=== Section Start ===
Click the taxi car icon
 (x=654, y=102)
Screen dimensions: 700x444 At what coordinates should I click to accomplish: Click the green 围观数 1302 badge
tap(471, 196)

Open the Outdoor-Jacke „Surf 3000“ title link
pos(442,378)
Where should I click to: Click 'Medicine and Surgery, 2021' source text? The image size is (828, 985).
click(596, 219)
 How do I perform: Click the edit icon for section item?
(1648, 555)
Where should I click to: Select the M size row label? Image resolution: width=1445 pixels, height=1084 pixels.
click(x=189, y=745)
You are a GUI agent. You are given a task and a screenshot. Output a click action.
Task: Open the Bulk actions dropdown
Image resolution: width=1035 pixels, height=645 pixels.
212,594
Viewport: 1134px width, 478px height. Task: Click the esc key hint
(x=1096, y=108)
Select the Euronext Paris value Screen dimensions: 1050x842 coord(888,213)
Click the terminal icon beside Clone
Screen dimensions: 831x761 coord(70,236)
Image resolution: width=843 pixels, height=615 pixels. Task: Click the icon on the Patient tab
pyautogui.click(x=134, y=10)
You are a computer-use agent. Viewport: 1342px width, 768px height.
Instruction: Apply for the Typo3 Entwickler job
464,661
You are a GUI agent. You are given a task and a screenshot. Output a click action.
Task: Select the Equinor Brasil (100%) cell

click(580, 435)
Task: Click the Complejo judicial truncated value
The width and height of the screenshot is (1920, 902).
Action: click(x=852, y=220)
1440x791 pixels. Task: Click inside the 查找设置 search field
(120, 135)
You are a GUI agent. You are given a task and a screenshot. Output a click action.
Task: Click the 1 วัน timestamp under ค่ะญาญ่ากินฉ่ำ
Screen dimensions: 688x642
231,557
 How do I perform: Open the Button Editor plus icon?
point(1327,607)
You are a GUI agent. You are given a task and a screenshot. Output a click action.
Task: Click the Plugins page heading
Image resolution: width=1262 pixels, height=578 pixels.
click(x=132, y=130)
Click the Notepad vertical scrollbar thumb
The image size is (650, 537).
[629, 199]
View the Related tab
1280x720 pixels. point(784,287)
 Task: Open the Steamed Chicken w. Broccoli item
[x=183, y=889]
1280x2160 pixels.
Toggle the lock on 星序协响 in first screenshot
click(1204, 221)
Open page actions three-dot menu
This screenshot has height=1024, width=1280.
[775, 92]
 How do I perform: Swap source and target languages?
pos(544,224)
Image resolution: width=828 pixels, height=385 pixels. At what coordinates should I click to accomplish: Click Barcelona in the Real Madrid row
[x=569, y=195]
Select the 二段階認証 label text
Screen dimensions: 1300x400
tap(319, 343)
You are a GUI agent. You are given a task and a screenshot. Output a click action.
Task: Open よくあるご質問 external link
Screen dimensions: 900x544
=== Section End ===
Your task. Take from the entries every line that has the string "value".

Solution.
Select the Euronext Paris value Screen dimensions: 1050x842 coord(888,213)
Task: Click the Complejo judicial truncated value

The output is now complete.